Data Configuration Flags

  • --data-dir=DATA-DIR: Directory where data is stored.
  • --frac-size=128MB: Size of one fraction (minimum fragment of data on disk). The larger the fraction size, the more RAM is required for fraction buffering.
  • --total-size=1GB: Maximum size of all data. If the data becomes larger than this limit, the oldest data is deleted until the dataset size fits within the specified value.

Bulk Request Flags

  • --requests-limit=16: Maximum number of simultaneous bulk requests.
  • --skip-fsync: Skip fsync operations for the active faction. Speeds up data insertion at the expense of reduced data delivery guarantee.

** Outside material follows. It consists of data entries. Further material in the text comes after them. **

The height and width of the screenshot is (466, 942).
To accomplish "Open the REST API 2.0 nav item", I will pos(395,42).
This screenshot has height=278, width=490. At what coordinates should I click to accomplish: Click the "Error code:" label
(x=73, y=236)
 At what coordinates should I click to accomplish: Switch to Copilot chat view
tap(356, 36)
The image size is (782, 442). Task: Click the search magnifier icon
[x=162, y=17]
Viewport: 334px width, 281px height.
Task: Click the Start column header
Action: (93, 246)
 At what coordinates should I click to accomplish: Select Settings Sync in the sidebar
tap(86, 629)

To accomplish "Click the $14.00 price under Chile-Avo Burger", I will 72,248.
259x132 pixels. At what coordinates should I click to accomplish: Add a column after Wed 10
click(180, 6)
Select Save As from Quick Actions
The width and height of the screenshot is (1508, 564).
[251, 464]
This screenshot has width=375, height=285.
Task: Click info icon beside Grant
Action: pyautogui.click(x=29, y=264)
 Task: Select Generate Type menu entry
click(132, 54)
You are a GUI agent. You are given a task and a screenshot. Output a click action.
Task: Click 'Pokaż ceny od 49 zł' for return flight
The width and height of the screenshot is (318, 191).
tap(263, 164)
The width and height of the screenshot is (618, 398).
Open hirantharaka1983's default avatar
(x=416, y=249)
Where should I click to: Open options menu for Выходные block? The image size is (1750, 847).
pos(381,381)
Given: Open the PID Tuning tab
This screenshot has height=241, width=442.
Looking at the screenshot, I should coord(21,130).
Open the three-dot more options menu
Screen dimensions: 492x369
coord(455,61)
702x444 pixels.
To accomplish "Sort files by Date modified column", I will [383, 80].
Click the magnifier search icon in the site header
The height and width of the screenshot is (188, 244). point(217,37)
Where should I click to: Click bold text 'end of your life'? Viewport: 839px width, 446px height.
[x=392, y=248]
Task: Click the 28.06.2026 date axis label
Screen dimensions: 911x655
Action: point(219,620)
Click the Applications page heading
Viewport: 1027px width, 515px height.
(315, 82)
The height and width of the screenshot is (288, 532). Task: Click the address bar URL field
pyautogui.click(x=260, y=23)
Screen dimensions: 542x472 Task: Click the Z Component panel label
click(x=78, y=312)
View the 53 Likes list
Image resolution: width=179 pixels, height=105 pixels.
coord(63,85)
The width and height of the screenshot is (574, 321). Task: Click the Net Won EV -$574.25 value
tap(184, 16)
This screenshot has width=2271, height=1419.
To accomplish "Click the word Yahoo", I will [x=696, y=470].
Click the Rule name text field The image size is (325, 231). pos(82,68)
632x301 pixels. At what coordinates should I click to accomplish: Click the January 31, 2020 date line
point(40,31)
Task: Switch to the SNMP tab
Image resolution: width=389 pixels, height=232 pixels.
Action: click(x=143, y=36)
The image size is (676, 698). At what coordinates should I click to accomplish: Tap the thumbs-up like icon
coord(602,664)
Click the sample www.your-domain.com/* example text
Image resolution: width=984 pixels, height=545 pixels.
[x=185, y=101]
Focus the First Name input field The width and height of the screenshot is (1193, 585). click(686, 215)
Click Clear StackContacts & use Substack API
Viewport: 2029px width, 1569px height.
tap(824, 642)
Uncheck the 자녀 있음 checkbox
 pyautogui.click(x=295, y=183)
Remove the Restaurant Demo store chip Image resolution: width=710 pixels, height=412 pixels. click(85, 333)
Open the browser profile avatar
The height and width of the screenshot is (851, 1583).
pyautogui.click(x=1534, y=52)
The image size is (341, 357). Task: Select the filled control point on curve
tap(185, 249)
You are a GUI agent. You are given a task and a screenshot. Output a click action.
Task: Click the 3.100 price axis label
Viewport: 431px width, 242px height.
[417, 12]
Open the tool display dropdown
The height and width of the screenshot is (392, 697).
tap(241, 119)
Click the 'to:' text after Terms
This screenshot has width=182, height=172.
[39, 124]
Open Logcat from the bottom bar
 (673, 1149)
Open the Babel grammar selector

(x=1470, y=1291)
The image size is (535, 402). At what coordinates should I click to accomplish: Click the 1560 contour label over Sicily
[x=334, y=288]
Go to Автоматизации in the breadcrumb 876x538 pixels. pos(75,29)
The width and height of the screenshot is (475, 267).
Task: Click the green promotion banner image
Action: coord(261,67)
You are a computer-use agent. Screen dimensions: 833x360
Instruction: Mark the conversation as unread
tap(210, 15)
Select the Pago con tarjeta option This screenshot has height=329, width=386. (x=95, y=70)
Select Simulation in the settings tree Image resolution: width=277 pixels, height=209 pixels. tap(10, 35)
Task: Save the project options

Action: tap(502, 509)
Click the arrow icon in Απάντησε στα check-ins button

Flags Affecting Search Performance

  • --reader-workers=128: The size of the reader pool from the disk. For SSDs, it is recommended to set it equal to the number of cores.
  • --search-workers-count=128: The number of worker threads that will process the search by fraction. It is recommended to set it equal to the number of cores.
  • --search-requests-limit=30: The maximum number of simultaneous search requests. If exceeded, the request will return an error.
  • --search-fraction-limit=6000: The maximum number of fractions used in the search. If the query requires reading more fractions, the query will return an error.
  • --max-search-docs=100000: The maximum number of documents returned by the search query.
  • --cache-size=8GB: The maximum cache size. Used when processing search and fetch requests.

Compression Flags

  • --seal-zstd-compress-level=3: ZSTD compression level for sealed data.

Aggregation Flags

  • --agg-max-group-tokens=2000: Maximum number of unique tokens for a grouping field affected by an aggregation query. Setting this value to 0 disables the limitation.
  • --agg-max-field-tokens=1000000: Maximum number of unique tokens for an aggregation function field affected by an aggregation query. Setting this value to 0 disables the limitation.
  • --agg-max-fraction-tids=100000: Maximum number of unique tokens per fraction for an grouping field or for an aggregation function calculation field. Setting this value to 0 disables the limitation.

Logging Flags

  • --log-search-threshold-ms=3000: Search query logging threshold in milliseconds. All queries that take longer than the specified time are written to the log.
  • --log-fetch-threshold-ms=3000: Fetch query logging threshold in milliseconds. All queries that take longer than the specified time are written to the log.
  • --log-bulk-threshold-ms=LOG-BULK-THRESHOLD-MS: Bulk query logging threshold in milliseconds. A record of such a query is written to the log.